Russia’s commissioner for human rights asked the United States on Thursday to show mercy for jailed gun-rights advocate Maria Butina and release her from solitary confinement.
Tatyana Moskalkova made the plea shortly after a D.C. federal court judge ruled Wednesday evening against releasing Ms. Butina back into general population at a detention center in Alexandria, Virginia, where attorneys for the alleged foreign agent claim she is being arbitrarily isolated from other inmates.
“It is obvious that this kind of attitude towards the person being investigated is not in accordance with the norms adopted in a civilized society, especially in the United States, which traditionally bring the topic of human rights to the fore,” said Ms. Moskalkova, 63, a former Russian legislator who was appointed the nation’s commissioner for human rights in 2016.
“I hope that the voice of the media and the world community will be heard by the U.S. authorities and will encourage them to show objectivity, mercy, humanism and change the mode of detention of Maria Butina,” Ms. Moskalkova said in a statement, according to an English-language translation.
A spokesperson for the State Department referred to law enforcement when reached by The Washington Times, and a spokesperson for the U.S. Attorney’s Office for the District of Columbia declined to comment on a pending case.
Ms. Butina, 30, was arrested in D.C. in July 2018 and has been charged with acting as an unregistered foreign agent. She pleaded not guilty during her initial arraignment, but recent court filings have indicated that negotiations between her defense team and prosecutors are nearing a possible resolution.
Lawyers representing Ms. Butina wrote in a Tuesday court filing that their client was recently removed from the general population at the Alexandria detention center and placed in administrative segregation, or solitary confinement, effectively isolating her from other inmates for 22 hours a day and putting her on path toward a possible mental collapse.
“It is the opinion of the undersigned that prolonged depravation of human contact and interaction is starting to have a profound psychological impact on Ms. Butina,” her attorneys wrote. “Unless the court intervenes, she will continue to be held in this manner and ultimately require the attention of mental health professionals.”
U.S District Judge Tanya S. Chutkan denied Ms. Butina’s request Wednesday evening, finding serious missteps with respect to her attorneys’ efforts.
“Defendant cites no U.S. statute or case law to support her application and has attached no exhibits, declarations or affidavits. The motion merely asserts counsel’s understanding, based on hearsay conversations and speculation, as to why the Defendant has been placed in administrative segregation,” ruled Judge Chutkan, an Obama appointee.
In a separate filing Wednesday, meanwhile, lawyers for both Ms. Butina and the Justice Department said they “remain optimistic about a pretrial resolution.” A status hearing in the case is currently scheduled for Dec. 19.
Established in 1994, the job of commissioner for human rights in the Russian Federation is an independent position appointed by members of the Russian State Duma, or legislature.

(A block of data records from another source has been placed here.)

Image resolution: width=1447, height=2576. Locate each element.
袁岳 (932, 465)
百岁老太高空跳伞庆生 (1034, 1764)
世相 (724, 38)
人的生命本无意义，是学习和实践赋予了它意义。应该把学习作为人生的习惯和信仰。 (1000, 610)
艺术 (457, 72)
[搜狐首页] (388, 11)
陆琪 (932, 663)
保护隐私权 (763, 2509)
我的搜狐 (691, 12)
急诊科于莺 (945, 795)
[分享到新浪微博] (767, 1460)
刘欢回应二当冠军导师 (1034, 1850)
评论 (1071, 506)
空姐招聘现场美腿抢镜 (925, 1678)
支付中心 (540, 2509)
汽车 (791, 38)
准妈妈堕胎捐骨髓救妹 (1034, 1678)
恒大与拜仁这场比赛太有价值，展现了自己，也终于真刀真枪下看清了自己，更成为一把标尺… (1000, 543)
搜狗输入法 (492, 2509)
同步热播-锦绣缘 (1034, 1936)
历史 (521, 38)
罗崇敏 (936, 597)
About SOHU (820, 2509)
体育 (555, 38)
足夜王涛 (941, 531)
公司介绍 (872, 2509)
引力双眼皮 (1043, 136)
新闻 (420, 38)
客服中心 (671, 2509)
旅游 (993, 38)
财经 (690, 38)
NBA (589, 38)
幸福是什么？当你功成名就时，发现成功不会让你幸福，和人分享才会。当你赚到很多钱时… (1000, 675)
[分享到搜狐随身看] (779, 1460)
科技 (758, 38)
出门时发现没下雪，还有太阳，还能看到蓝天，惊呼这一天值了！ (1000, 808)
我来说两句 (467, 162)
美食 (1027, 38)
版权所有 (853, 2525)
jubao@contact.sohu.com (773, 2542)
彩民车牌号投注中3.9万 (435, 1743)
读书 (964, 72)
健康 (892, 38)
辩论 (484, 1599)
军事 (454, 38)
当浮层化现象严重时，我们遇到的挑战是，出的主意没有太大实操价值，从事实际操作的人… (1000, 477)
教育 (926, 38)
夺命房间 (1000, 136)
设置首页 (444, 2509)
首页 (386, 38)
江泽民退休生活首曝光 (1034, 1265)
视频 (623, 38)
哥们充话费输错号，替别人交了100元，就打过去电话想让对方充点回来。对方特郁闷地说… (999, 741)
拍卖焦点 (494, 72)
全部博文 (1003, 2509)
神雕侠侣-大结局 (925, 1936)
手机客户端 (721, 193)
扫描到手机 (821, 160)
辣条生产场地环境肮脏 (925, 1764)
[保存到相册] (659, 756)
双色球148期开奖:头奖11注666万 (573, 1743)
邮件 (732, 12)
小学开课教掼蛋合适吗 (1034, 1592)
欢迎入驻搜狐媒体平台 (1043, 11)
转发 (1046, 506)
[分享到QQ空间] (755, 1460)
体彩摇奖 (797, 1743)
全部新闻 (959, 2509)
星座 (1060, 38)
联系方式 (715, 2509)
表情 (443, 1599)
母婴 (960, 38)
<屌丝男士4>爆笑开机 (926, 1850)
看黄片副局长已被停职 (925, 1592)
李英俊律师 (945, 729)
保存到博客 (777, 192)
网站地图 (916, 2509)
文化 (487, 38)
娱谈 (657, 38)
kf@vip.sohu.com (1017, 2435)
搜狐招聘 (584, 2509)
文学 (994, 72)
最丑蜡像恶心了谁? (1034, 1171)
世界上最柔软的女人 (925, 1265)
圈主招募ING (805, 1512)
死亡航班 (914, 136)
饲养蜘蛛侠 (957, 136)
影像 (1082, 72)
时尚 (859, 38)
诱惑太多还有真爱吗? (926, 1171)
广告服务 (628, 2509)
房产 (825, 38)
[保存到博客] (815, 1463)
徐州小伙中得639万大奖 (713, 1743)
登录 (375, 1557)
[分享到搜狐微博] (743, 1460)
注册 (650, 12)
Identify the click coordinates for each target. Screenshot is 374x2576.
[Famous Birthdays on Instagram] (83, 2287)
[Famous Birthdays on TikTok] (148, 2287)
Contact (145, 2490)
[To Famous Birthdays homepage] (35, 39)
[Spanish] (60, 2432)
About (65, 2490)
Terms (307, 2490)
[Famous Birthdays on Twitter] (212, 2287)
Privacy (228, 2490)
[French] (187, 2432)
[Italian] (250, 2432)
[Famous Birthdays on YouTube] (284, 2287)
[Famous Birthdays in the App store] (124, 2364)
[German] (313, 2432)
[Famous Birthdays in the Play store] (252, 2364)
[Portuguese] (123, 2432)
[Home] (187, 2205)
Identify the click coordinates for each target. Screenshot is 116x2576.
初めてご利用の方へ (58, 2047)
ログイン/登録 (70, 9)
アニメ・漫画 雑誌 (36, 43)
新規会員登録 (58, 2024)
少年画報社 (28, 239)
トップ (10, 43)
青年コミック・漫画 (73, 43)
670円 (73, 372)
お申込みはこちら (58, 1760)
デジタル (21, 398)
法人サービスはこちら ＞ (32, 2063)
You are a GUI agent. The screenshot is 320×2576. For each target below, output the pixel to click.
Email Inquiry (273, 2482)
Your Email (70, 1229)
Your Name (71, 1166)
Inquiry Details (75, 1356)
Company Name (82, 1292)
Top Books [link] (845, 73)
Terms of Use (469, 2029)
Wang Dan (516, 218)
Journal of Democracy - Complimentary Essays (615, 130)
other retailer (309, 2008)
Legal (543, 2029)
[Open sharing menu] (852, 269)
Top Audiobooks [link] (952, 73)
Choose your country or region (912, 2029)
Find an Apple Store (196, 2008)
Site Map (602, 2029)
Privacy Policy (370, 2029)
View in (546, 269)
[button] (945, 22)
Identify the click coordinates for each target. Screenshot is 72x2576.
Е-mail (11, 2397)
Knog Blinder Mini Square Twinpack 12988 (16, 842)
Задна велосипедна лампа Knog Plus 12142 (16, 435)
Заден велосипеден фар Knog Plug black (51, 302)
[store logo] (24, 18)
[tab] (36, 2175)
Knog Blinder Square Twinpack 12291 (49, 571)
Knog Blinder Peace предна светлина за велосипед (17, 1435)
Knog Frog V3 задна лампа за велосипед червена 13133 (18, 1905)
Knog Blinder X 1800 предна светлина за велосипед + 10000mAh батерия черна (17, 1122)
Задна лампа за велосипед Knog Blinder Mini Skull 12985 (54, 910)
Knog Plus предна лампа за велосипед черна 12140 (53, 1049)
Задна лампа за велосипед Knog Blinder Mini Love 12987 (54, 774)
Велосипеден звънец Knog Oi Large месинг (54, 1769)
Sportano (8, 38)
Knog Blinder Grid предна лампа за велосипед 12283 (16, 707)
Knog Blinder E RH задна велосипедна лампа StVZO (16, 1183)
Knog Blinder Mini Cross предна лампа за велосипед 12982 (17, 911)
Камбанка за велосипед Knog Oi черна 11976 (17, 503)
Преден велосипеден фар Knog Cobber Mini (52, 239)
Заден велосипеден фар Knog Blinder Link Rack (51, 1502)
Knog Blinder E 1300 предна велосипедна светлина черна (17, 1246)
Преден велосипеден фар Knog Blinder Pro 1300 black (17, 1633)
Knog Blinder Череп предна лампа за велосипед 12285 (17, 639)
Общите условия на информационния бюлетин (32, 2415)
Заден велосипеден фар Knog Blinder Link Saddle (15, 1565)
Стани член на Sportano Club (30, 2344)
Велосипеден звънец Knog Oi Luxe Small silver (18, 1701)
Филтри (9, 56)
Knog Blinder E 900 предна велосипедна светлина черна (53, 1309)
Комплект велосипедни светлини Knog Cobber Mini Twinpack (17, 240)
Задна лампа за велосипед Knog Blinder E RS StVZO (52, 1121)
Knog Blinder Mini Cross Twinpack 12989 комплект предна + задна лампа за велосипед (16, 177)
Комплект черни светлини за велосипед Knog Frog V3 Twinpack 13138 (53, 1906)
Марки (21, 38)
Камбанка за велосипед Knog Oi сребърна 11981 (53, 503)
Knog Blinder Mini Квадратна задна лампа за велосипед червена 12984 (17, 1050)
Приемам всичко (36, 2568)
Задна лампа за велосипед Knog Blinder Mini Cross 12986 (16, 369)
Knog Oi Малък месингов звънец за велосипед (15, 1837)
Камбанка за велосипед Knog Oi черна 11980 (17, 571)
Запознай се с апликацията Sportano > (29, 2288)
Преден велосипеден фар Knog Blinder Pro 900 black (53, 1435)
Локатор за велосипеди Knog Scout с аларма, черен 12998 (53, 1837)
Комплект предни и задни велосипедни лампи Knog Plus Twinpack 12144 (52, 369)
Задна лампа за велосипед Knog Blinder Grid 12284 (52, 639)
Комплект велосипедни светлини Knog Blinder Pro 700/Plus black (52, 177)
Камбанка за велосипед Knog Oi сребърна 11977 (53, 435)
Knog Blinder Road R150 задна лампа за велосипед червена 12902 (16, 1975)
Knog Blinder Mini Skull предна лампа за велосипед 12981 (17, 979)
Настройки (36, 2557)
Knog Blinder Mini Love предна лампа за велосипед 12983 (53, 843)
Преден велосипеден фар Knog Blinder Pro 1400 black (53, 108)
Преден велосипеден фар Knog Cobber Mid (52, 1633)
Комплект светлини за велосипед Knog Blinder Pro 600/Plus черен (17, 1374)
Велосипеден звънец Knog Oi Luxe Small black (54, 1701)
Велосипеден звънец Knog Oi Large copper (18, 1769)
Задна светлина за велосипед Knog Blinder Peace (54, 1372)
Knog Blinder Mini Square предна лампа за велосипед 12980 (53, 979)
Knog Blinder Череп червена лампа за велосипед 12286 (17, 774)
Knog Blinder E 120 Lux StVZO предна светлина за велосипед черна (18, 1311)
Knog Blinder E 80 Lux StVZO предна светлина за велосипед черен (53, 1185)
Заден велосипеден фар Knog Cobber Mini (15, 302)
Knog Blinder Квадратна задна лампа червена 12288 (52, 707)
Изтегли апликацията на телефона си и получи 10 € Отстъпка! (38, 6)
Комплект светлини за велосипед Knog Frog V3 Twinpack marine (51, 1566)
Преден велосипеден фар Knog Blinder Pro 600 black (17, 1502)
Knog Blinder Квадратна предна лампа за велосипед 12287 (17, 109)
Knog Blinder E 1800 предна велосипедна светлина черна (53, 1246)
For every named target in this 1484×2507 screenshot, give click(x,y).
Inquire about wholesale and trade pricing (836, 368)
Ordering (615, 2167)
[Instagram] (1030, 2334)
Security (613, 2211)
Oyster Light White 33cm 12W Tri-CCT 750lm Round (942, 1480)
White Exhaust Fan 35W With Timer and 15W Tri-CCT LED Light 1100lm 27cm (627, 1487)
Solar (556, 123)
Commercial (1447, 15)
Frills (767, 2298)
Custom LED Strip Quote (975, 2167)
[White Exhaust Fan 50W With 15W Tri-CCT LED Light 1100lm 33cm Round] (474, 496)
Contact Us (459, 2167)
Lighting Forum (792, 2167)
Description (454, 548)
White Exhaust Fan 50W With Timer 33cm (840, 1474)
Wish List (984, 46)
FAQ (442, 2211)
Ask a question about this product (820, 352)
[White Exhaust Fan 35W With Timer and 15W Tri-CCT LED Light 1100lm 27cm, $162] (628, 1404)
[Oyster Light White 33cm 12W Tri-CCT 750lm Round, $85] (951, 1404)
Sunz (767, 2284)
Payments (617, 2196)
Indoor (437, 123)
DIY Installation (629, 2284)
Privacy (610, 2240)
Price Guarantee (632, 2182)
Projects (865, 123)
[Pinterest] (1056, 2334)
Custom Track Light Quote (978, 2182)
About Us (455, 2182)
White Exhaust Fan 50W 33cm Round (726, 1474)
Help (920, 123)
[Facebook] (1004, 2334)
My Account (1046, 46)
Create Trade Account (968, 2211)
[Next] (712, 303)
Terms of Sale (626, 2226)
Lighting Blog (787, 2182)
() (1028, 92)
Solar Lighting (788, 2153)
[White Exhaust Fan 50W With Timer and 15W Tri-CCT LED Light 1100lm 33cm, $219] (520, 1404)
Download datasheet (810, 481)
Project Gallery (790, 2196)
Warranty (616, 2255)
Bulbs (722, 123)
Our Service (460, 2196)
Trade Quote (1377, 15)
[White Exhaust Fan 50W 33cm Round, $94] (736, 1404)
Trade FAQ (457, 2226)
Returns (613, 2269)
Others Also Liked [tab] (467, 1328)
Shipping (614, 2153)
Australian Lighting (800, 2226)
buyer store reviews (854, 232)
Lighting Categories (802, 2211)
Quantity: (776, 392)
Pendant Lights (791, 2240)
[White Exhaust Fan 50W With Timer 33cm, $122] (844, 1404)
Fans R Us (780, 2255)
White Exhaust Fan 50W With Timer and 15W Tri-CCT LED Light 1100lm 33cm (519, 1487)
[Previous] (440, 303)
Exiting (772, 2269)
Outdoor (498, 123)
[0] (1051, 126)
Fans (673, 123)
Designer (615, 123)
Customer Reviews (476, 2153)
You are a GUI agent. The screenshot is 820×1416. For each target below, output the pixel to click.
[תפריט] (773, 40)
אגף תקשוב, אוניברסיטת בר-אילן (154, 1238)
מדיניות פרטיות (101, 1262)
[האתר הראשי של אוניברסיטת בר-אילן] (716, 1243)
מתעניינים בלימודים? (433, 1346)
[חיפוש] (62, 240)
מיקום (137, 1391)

Russia is routinely ranked among the worst modernized nations in the world with respect to protecting human rights, with the 2017 edition of the annual Human Freedom Index report published by The Cato Institute, a U.S. think-tank, ranking Russia near the bottom of the list at number 126 out of 159 countries.
More recently, the European Court of Human Rights ruled Tuesday that Russia repeatedly violated human rights laws by discriminating against members of the nation’s lesbian, gay, bisexual and transgender community.